Each animal has a very specific habitat/environment which supports it, which is supposed to provide the animal with its suitable diet. When a disequilibrium takes place in any one of the points that keeps everything going / keeps everything in place in terms of having a functional ecosystem where all are supported, things start going wrong one by one.

15COVER-articleLarge If you take the otter for instance, he’s supposed to be eating fish, crabs and frogs. He is living in a ‘humanized’ area where there is not much ‘wild nature’ available for him to thrive. There are limitations like fences and waters which have been polluted due to human activity. Now there are no crabs and fish around, and he doesn’t have much other place to go that would be more suitable in the direct environment. So now he’s eating whatever else he can get his hands on: ducks, geese, chickens, random birds. He does not really want to eat these animals but was forced to because his environment was out of harmony. Now we have for instance a situation where we have no more male ducks left and thus the ducks have no way of making babies (though we can just buy more males, but this is not always possible in every situation). So there, another point of disharmony has been created which will have further consequence. When I put out birdseed for the wild birds in the morning by the river, I also see a lot of his poop lying around. What’s interesting here is that he is not even able to digest the meat he is eating properly. There are lots of undigested pieces of meat present in his poo. So obviously, this diet is not for him. So it’s really kind of a lose-lose situation where ducks and geese are dying and at the same time they are dying so he can sustain himself but it’s not really doing the job.

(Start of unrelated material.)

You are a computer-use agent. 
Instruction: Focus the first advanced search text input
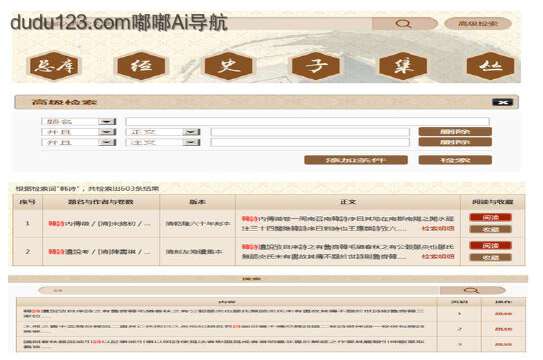point(308,122)
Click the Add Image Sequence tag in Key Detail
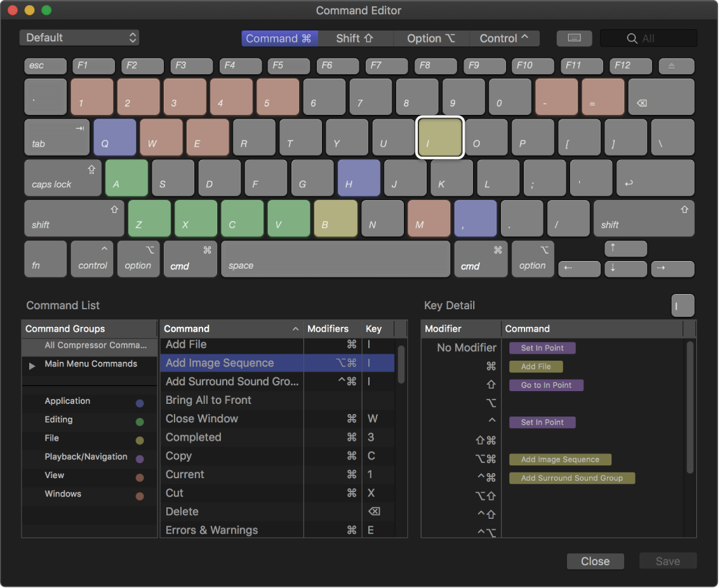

endciv_11x17_web So it’s easy to go ‘oooh look, there’s the culprit! Damn otter!!’ – but he is also just being a victim of his environment and the conditions he found himself within. We can then keep on pointing at each little point that was out of place somewhere down the line that caused him / drove him to the behaviour he currently adopted for the sake of survival. The thing is that, just like with the money system, we can’t just fix nature and the animals by only changing ‘one point’. Nature and the Animal Kingdom are one whole, one interconnected system. To fix one problem you really have to always go back to the whole and ensure that the whole system is sound and in a state of harmony in all ways. If you look at Nature, it is quite fine working and sustaining itself, by itself, when left alone. Once you bring in the human factor, disharmony starts occurring as we through our ignorance and arrogance start appropriating land that we believe are ‘entitled’ to, which animals then lose. So if we really want to point fingers for these type of events where predators come and eat livestock – it’s really a matter of pointing it at yourself since the human has been the main cause of disrupting harmony in the nature and animal kingdom. We are also the only one’s who are in a position to fix this and to restore balance to the earth.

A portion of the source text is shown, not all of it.